Third: Business litigation will be unprecedented as the disruption in the supply chain from China made it impossible for most manufacturing businesses to meet contracts. Quarantine and business closures impacted demand and caused contract breach allegations to arise on the buyer side as well. It is hotly debated whether force majeure clauses in contracts include pandemic outbreaks in their intended meaning.
Fourth: Insurance litigation will abound with countless businesses trying to utilize business interruption insurance to regain losses from forced closures and interruption in the supply chain.
What initial impact has Covid-19 had on your legal practice so far?
At Lanier Law Group, we have seen many impacts from COVID-19. Quarantine and shelter in place/at home orders mean that fewer people are driving and going to work. This naturally means that there are fewer automobile accidents and work-related injuries. Interestingly, we have seen an increase in inquiries about medical malpractice, wrongful death, and sex abuse claims. Social Security Disability claims are also expected to rise sharply in the aftermath of COVID-19 because of the devastating damage the virus causes in survivor’s lungs.
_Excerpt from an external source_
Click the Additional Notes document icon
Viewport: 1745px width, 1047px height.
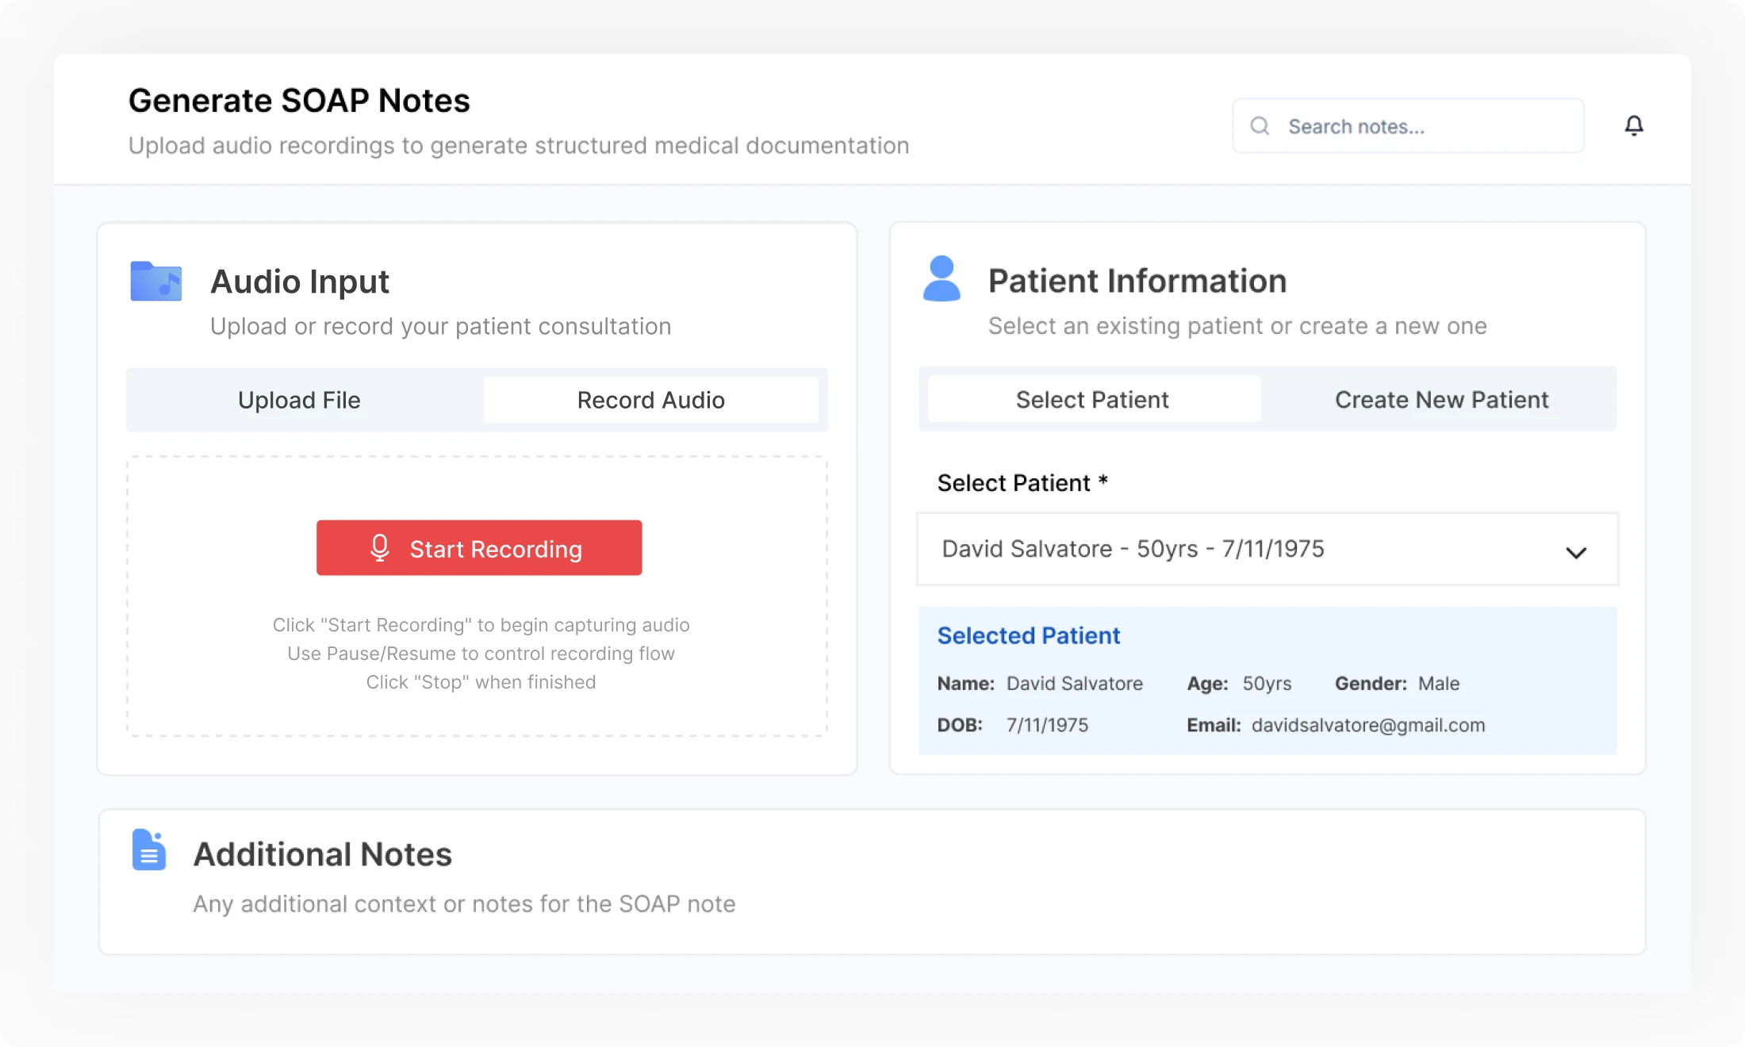coord(148,849)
We have always employed the latest technology and tried to approach our practice in a forward-thinking manner. So, when COVID-10 struck we were ready with technology in place to transition to video conferencing and digital document signing. We are able to move our client’s cases forward by transitioning mediations, depositions, and hearings to video conference. Client’s settlement paperwork is all handled with DocuSign and funds are wired in lieu of using a paper check. These measures keep our employees and clients safe from this terrible virus.
I am Lisa Lanier. I have been working in personal injury law since 1992. I worked for a large firm for five years before founding Lanier Law Group, P.A. We are a statewide practice serving all of North Carolina in many areas of injury-related law, including serious automobile accidents, products liability, workers’ compensation, medical malpractice, and sex-abuse litigation. I host two weekly radio broadcasts on Two Guys Named Chris on Rock 92 and Jared & Katie on 107.5 KZL. We are developing a podcast offshoot of our nationally syndicated Lawyer Up with Lisa on The Two Guys Named Chris Show.